The last time the nonprofit Great River Greening recruited volunteers for this land restoration project was in the fall of 2015. Welch said around 120 people volunteered, and this time she expects around 50 to participate.
“Most people really have a good time; that’s why they come out,” said Mary Anne Welch, outreach and communications manager for Great River Greening. “Planting is something everyone enjoys doing, even little kids. You can enjoy the gorgeous fall day and make an impact along the way.”
Scott County purchased the farm land in Doyle-Kennefick, which dated back to the 1860s, and granted the original owners’ wish to keep it a natural area. The completed regional park will include over 1,000 acres of landscape – trails, prairie, a recreation area, woodland and lakes.
In 2015, the nonprofit Great River Greening came on board with the project to recruit community volunteers in the restoration process. Great River Greening involves the work of ecologists who both develop a management plan and recruit community members to help with part of the work.
Other partners and funders of the restoration project include Three Rivers Park District, Outdoor Heritage Fund, National Turkey Federation, and Scott-Le Sueur-New Prague Minnesota Waterfowl Association.
Doyle-Kennefick’s date of completion is yet to be determined, so the shoreline restoration offers the community a rare glimpse into the work in progress as they lend a helping hand.
“We make it a point of it being family-friendly, and you don’t need any particular skills,” said Welch.
Volunteers who attend the event help restore the shoreline by pulling buckthorn, planting native shrubs and releasing milkweed seeds. According to Welch, releasing the milkweed seeds is especially fun for children because it’s similar to popping a dandelion.
“Milkweed is an essential pollinator attractor for the monarch butterfly,” said Welch. “Right now we’re facing a crisis with pollinator population, so we want to be mindful about providing pollinator habitats for clean water.”

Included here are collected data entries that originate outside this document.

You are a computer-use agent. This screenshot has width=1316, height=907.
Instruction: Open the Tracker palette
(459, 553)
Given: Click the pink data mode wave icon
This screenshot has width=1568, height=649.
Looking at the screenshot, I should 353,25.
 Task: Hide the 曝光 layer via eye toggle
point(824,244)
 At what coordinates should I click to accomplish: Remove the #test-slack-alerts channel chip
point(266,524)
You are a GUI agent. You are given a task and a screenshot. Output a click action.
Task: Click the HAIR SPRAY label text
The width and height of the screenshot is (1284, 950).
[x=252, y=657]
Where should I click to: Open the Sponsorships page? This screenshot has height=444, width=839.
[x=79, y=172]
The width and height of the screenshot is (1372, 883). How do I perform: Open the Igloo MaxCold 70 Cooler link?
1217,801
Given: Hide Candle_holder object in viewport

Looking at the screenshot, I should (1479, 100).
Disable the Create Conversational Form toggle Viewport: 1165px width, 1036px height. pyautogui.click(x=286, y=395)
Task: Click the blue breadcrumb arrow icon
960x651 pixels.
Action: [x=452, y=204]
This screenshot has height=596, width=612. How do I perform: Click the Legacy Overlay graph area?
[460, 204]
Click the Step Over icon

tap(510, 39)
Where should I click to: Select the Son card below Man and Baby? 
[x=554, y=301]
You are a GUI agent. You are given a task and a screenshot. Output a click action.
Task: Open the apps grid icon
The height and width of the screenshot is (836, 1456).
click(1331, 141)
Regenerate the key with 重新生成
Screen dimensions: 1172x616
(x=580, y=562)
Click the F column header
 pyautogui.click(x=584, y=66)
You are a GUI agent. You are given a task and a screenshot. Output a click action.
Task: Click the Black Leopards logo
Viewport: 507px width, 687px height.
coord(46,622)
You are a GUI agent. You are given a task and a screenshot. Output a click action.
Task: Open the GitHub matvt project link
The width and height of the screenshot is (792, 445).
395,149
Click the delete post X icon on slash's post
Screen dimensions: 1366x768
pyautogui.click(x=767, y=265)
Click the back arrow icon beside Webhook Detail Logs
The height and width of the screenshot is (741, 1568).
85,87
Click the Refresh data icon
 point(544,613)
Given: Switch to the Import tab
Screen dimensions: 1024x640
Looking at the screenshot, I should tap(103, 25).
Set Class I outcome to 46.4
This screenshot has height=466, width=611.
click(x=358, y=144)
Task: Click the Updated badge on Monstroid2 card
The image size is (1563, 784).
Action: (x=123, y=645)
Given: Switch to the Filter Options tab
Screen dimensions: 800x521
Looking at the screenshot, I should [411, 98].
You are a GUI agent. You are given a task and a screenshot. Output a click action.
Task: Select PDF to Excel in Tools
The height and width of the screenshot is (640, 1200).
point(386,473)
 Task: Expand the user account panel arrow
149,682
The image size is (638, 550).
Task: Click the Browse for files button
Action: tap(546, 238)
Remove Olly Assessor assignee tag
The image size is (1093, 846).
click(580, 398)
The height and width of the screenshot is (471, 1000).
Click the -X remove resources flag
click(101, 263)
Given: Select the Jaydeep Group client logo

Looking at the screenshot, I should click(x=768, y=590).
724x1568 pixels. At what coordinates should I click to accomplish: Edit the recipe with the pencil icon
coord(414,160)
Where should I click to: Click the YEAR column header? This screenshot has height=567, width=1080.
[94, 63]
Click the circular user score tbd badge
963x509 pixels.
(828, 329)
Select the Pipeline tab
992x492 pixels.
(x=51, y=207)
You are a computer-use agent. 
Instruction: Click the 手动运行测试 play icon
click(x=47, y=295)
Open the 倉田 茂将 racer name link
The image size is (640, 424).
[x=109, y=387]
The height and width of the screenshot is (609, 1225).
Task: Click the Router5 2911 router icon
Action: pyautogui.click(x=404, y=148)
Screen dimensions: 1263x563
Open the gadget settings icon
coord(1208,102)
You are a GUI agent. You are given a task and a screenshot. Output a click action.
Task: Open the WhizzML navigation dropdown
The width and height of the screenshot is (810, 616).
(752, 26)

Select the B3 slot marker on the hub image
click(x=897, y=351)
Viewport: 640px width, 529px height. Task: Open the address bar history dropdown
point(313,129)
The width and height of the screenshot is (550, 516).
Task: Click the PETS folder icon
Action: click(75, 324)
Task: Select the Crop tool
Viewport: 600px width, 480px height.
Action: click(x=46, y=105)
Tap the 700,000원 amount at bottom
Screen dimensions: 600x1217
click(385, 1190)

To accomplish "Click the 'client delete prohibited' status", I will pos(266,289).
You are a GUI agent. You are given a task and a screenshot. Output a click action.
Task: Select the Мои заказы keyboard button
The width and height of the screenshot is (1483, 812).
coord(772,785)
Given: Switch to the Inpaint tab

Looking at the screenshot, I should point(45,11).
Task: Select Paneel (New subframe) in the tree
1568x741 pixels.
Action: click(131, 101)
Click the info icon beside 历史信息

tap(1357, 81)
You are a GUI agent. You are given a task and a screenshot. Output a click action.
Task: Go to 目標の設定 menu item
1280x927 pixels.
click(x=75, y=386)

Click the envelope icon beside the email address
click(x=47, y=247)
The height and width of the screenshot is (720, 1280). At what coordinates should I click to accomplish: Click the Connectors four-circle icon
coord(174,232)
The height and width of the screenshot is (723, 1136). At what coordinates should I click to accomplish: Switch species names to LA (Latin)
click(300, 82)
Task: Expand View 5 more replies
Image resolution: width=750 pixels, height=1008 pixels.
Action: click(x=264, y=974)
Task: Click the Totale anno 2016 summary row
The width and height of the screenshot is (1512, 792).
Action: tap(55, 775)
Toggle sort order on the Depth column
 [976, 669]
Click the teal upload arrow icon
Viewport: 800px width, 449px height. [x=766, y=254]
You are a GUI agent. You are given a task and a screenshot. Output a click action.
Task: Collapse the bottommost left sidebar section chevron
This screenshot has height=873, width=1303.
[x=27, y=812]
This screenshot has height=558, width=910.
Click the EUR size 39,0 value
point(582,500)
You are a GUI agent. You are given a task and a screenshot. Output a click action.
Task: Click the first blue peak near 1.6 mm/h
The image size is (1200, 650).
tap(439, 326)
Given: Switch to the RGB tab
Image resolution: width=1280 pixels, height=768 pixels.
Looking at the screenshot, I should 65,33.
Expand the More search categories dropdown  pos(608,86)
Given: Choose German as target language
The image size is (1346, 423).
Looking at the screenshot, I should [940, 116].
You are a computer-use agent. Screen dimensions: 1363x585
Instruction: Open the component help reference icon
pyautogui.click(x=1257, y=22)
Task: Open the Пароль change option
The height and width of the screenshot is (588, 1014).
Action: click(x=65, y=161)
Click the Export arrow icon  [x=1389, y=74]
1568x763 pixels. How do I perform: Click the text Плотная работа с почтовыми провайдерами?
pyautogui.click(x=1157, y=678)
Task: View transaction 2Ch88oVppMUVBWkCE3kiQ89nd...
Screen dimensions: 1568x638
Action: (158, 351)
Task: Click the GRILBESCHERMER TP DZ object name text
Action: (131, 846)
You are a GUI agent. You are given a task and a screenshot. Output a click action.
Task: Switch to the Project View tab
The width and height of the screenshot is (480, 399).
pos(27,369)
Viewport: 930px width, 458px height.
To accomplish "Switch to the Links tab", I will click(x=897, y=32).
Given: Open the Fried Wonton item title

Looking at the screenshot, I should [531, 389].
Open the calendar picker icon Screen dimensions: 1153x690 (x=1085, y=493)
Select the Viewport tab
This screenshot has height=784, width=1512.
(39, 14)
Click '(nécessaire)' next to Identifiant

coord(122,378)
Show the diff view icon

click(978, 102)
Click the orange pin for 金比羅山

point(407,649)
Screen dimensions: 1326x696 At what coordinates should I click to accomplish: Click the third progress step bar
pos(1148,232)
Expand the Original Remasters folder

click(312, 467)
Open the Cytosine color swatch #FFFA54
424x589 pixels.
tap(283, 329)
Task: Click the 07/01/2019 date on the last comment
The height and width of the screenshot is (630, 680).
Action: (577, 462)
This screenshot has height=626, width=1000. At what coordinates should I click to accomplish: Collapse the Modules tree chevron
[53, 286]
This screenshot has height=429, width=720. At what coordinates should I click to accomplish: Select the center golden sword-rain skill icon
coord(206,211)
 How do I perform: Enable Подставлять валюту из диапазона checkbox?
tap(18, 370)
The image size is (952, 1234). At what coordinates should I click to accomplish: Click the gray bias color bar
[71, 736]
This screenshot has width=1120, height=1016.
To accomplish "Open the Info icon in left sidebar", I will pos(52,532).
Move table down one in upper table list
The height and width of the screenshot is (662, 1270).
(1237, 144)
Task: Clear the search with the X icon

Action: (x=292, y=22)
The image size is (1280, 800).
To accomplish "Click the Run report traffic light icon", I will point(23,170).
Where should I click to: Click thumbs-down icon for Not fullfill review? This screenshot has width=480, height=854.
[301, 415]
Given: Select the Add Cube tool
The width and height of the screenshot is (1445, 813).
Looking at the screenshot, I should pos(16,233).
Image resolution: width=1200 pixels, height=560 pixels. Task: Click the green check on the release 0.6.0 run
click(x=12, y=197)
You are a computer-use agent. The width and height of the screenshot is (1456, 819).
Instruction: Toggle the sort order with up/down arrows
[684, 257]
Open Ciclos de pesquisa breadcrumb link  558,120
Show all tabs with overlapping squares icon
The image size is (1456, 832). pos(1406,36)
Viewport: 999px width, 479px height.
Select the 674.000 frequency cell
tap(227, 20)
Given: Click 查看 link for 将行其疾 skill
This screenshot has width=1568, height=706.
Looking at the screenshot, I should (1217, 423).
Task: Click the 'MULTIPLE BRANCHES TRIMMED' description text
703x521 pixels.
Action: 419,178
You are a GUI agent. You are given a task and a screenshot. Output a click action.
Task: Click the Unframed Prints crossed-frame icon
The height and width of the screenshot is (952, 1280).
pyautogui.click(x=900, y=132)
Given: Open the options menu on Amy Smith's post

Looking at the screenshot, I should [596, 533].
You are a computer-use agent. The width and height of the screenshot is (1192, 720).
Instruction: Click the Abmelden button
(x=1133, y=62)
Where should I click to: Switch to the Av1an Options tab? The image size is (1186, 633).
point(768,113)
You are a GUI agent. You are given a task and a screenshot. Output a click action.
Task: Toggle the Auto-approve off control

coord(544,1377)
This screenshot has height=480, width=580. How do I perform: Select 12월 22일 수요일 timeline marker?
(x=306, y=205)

Welch said restoring the shoreline is essential for improving water quality as it prevents erosion. A clean shoreline means clean water filters into the lake.
A healthy habitat also means clean water. Since buckthorn does nothing for water quality, Welch said removing them from the shoreline creates a healthier environment for diverse plants.
Volunteers are needed from 8 a.m. until 12:30 p.m. Saturday, Sept. 15 at 4150 235th St. East, Cedar Lake Township. Snacks and lunch will be provided.